WSTH-FM
- Alexander City, Alabama; United States;
- Broadcast area: Auburn, Alabama; Columbus, Georgia;
- Frequency: 106.1 MHz
- Branding: South 106.1

Programming
- Format: Country
- Affiliations: Premiere Networks

Ownership
- Owner: iHeartMedia, Inc.; (iHM Licenses, LLC);
- Sister stations: WAGH; WDAK; WGSY; WHTY; WVRK;

History
- First air date: 1949
- Former call signs: WRFS-FM (1949–1986)
- Call sign meaning: "South"

Technical information
- Licensing authority: FCC
- Facility ID: 60763
- Class: C1
- ERP: 86,000 watts
- HAAT: 319 meters (1,047 ft)
- Transmitter coordinates: 32°45′30″N 85°28′20″W﻿ / ﻿32.75833°N 85.47222°W
- Translators: 101.7 W269CT (Columbus, Georgia)

Links
- Public license information: Public file; LMS;
- Webcast: Listen live (via iHeartRadio)
- Website: mysouth1061.iheart.com

= WSTH-FM =

WSTH-FM (106.1 MHz) is a radio station broadcasting a country music format. Licensed to Alexander City, Alabama, United States, the station is owned by iHeartMedia, Inc. (as iHM Licenses) and features programming from iHeart's subsidiary, Premiere Networks, including the Bobby Bones Show.
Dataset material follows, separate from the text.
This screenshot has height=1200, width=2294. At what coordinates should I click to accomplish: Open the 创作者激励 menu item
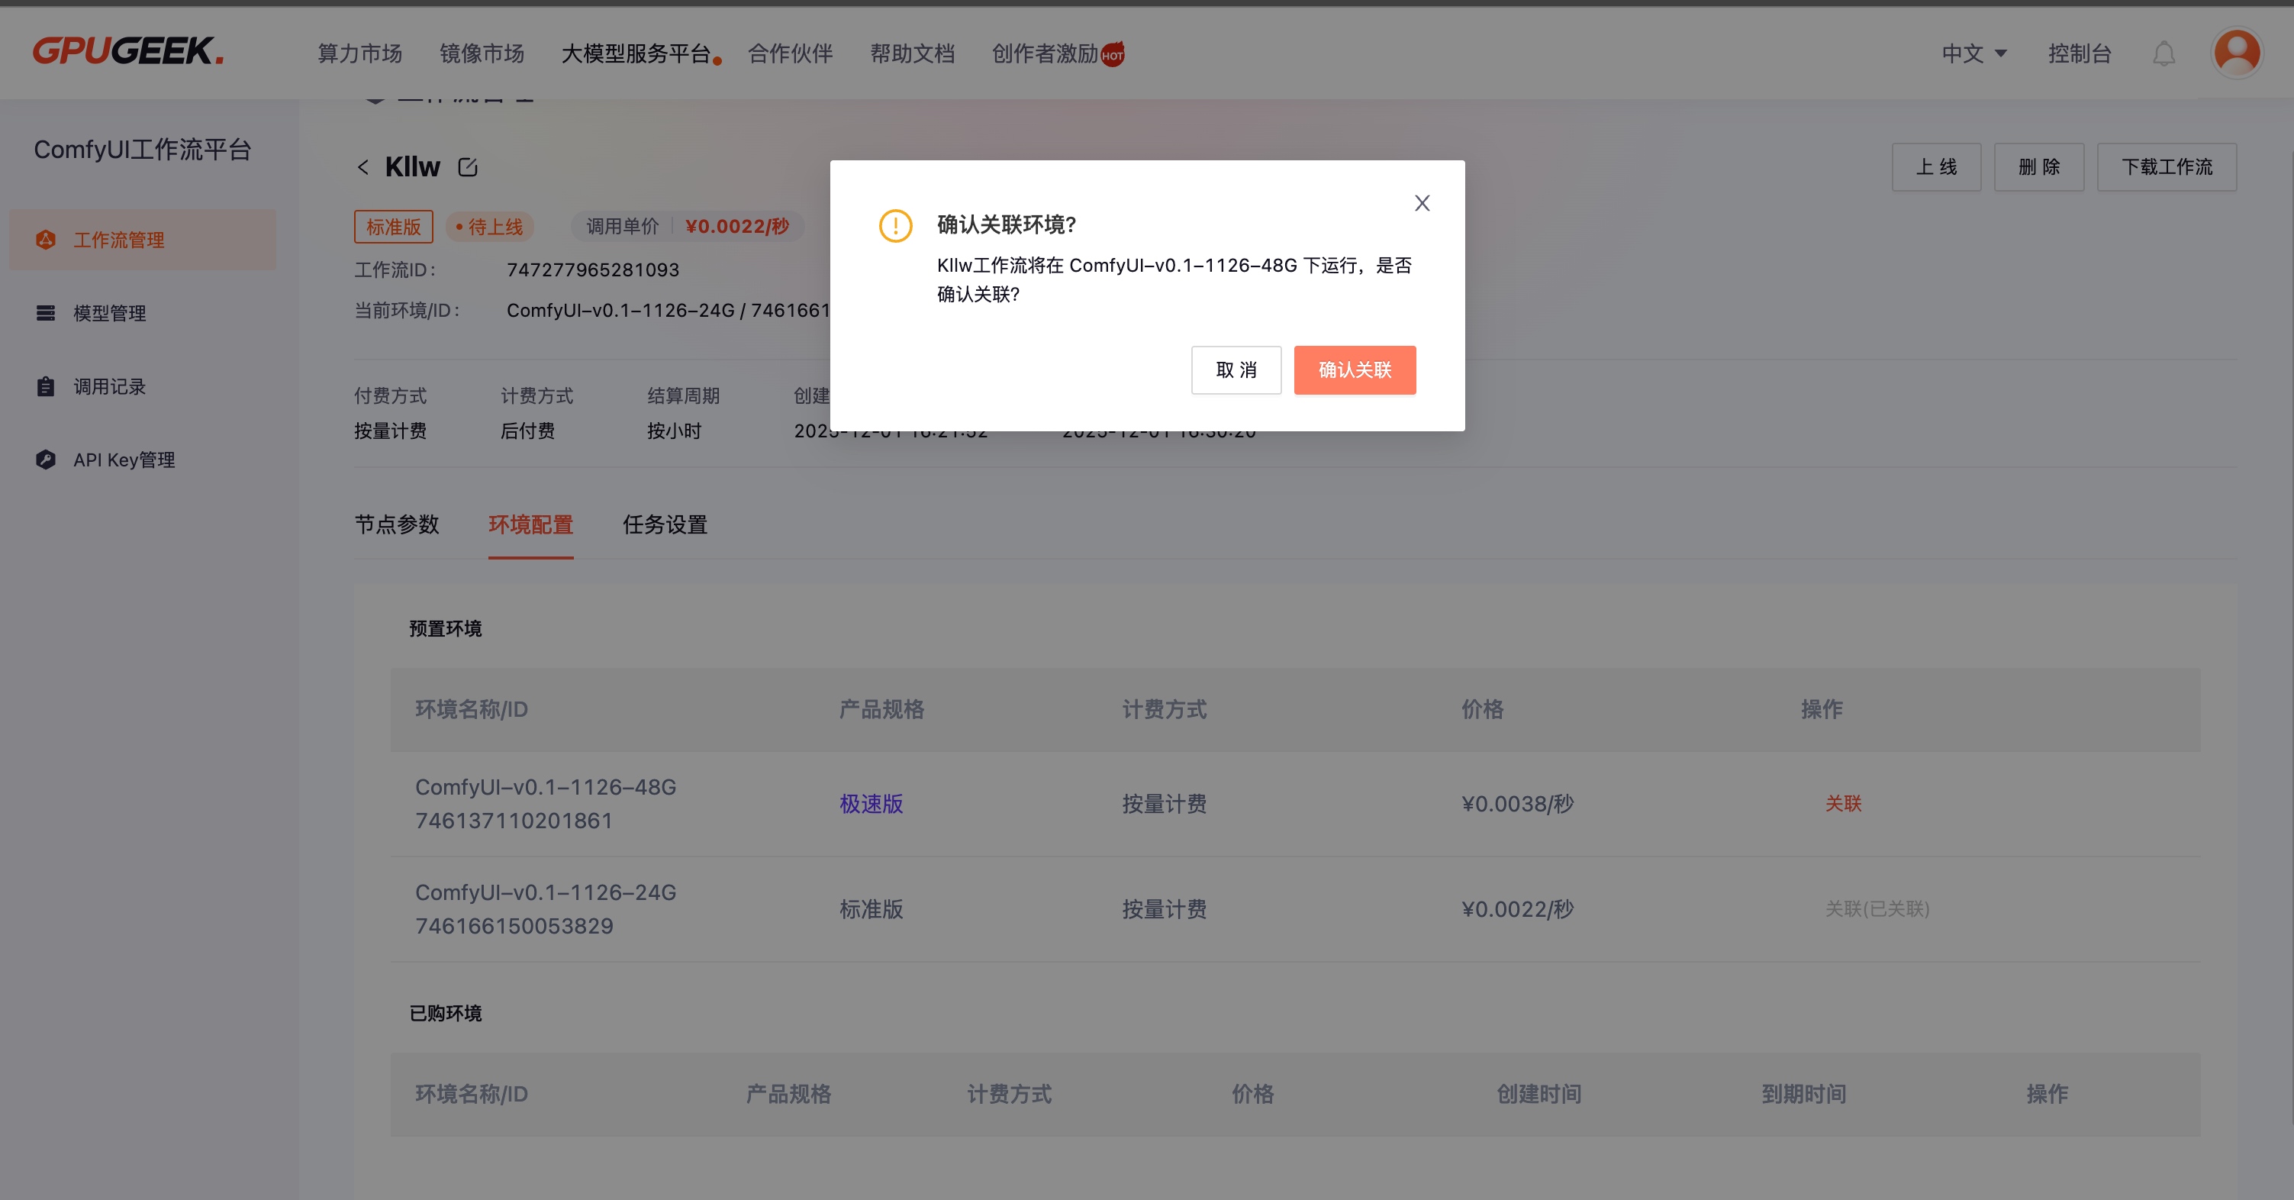tap(1045, 54)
The station began in 1949 as WRFS-FM, the sister station to WRFS (1050 AM). In 1986, it became WSTH "South 106". It was then re-branded into a short-lived incarnation of "Kix 106" before becoming "Rooster 106" in 2000. In February 2010, the station assumed a new moniker of "South 106.1".